The aforementioned facts help to reveal the second method of disabling Intel ME:

  1. Set the HAP bit.
  2. In the CPD section of the FTPR, remove or damage all modules except those required by BUP for startup:
    • RBE
    • KERNEL
    • SYSLIB
    • BUP
  3. Fix the checksum of the CPD header (for more details on the structure of ME firmware, see https://www.troopers.de/downloads/troopers17/TR17_ME11_Static.pdf).

One more question remains—how to set this bit. You can use the FIT configuration files and determine where the bit is located in the image, but there is a simpler way. In the ME Kernel section of FIT, you can find a Reserved parameter. It is this bit that enables HAP mode.

Figure 14. HAP mode activation bit
Figure 14. HAP mode activation bit

HAP AND BOOT GUARD

We also found some code in BUP that, when HAP mode is enabled, sets an additional bit in Boot Guard policies. Unfortunately, we have not succeeded in finding out what this bit controls.

Figure 15. Setting an additional bit for Boot Guard
Figure 15. Setting an additional bit for Boot Guard

SUPPORT FOR ME 11 IN ME_CLEANER

While this article was being prepared, the me_cleaner developers updated their utility. Now it also removes all the modules from the images except RBE, KERNEL, SYSLIB, and BUP, but it does not set the HAP bit, which forces ME into TemporaryDisable mode. We were curious to find out what happens with this approach.

We found that deleting partitions with the ME file system results in an error during reading of the cfg_rules file. This file contains a number of different system settings.

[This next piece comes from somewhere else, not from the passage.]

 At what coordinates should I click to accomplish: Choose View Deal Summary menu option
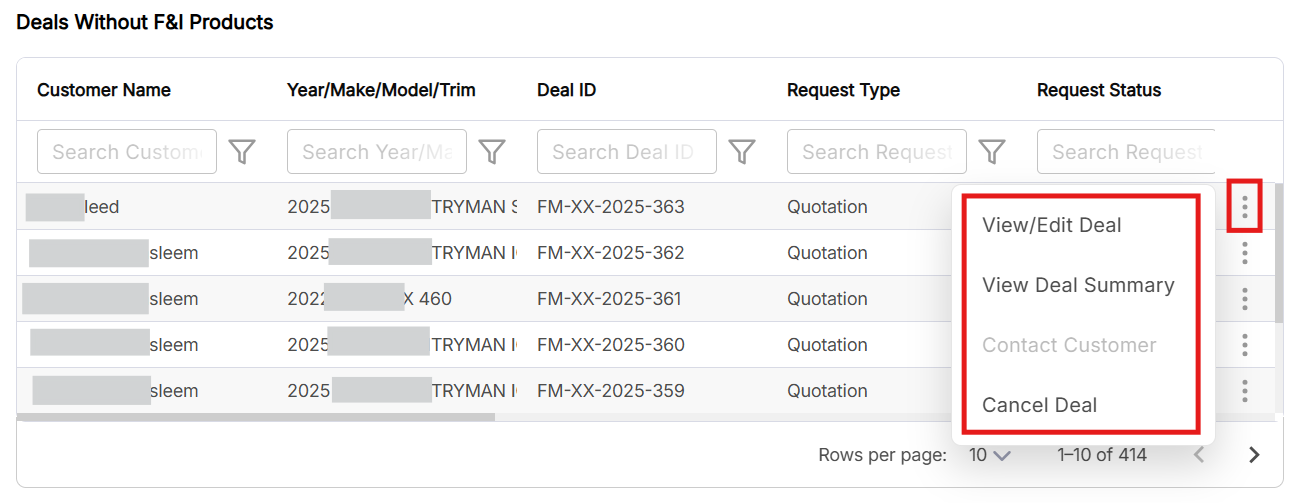coord(1078,285)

Among them, as we believe, is the flag that we called "bup_not_temporary_disable". If this flag is not set, the entire subsystem is switched to TemporaryDisable mode, and since the flag is a global variable initialized by zero, the read error is regarded as a configuration requiring disconnection.

We also checked the firmware of server and mobile versions of ME (SPS 4.x and TXE 3.x). In the server version, this flag is always set to 1; in the mobile version, it is ignored. This means that this method will not work in server and mobile versions (Apollo Lake) of ME.

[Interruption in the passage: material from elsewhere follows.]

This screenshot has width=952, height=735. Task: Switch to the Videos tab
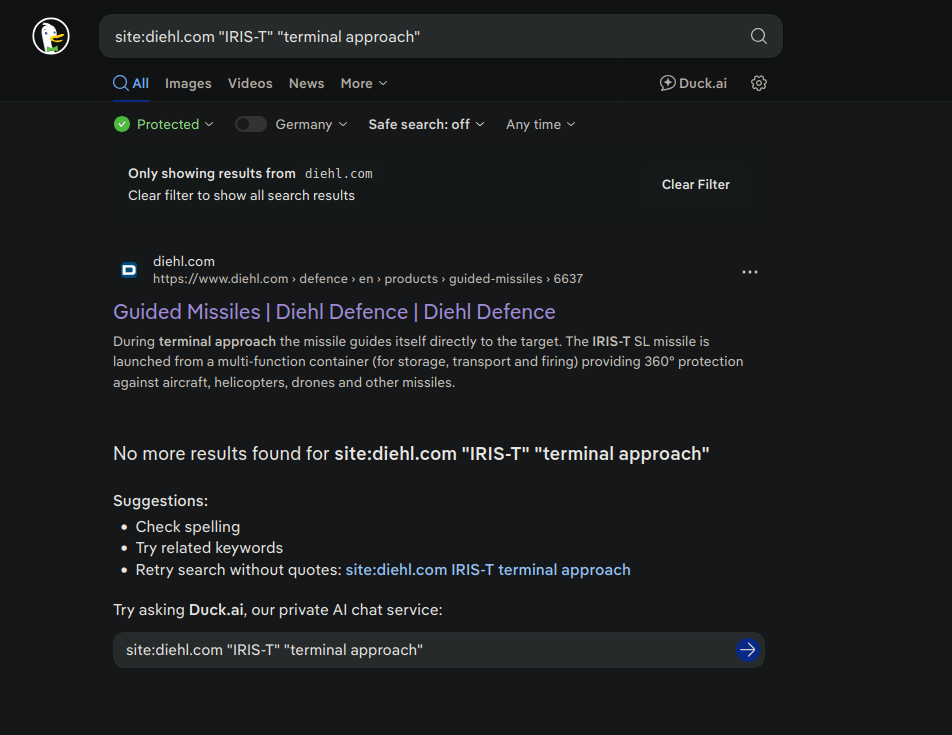[250, 84]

Figure 16. Reading the cfg_rules file
Figure 16. Reading the cfg_rules file

CLOSING THOUGHTS

So we have found an undocumented PCH strap that can be used to switch on a special mode disabling the main Intel ME functionality at an early stage. We can prove this by the following facts:

  • Binary analysis of Intel ME firmware, as described in this paper.
  • If we remove some critical ME modules and enable HAP mode, Intel ME does not crash. This proves that HAP disables ME at an early stage.
  • We are quite sure that Intel ME is unable to exit this mode because we have not found code capable of doing so in the RBE, KERNEL, and SYSLIB modules.

Similarly, we are sure that the ROM integrated into the PCH is practically the same as ROMB, which also does not contain any code allowing an exit from HAP mode.

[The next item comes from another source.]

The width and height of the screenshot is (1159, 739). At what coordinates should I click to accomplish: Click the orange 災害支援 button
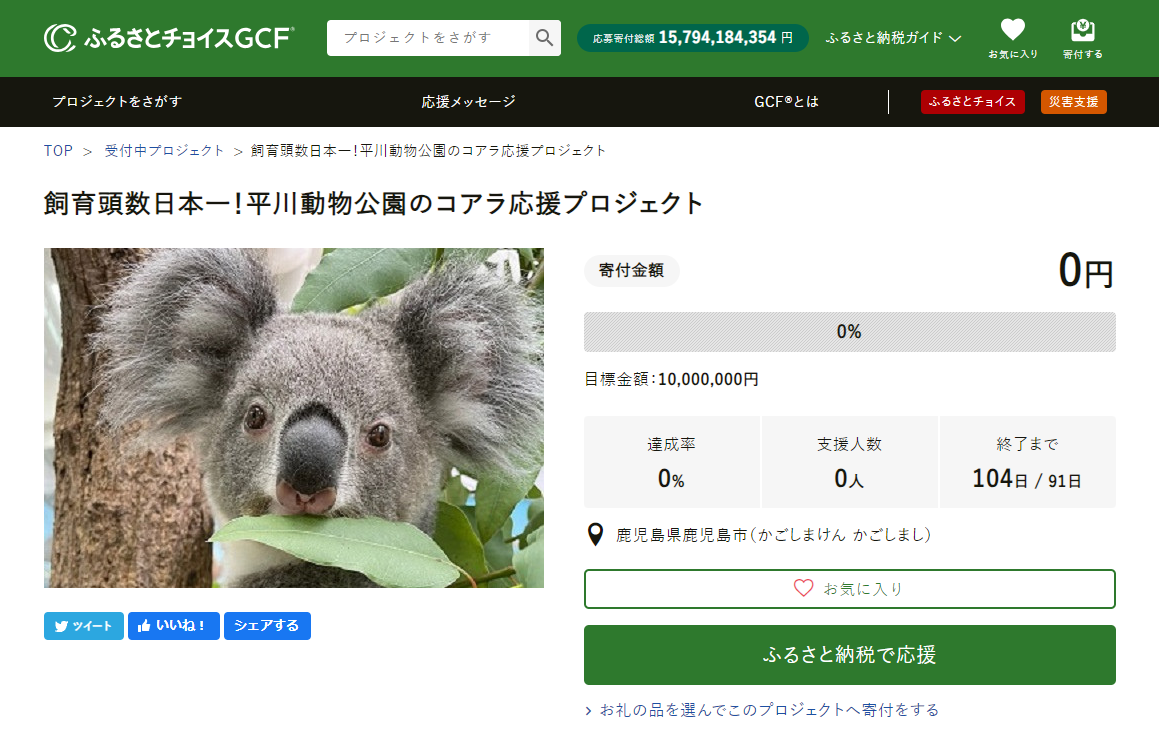pyautogui.click(x=1073, y=102)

Hence HAP protects against vulnerabilities present in all modules except RBE, KERNEL, SYSLIB, ROM, and BUP. However, unfortunately this mode does not protect against exploitation of errors at earlier stages.

Intel representatives have been informed about the details of our research. Their response has confirmed our hypothesis about the connection of the undocumented mode with the High Assurance Platform program. With their permission, we quote Intel's answer below:

"Mark/Maxim,

In response to requests from customers with specialized requirements we sometimes explore the modification or disabling of certain features. In this case, the modifications were made at the request of equipment manufacturers in support of their customer’s evaluation of the US government’s “High Assurance Platform” program. These modifications underwent a limited validation cycle and are not an officially supported configuration."

We believe that this mechanism is designed to meet a typical requirement of government agencies, which want to reduce the possibility of side-channel leaks. But the main question remains: how does HAP affect Boot Guard? Due to the closed nature of this technology, it is not possible to answer this question yet, but we hope to do so soon.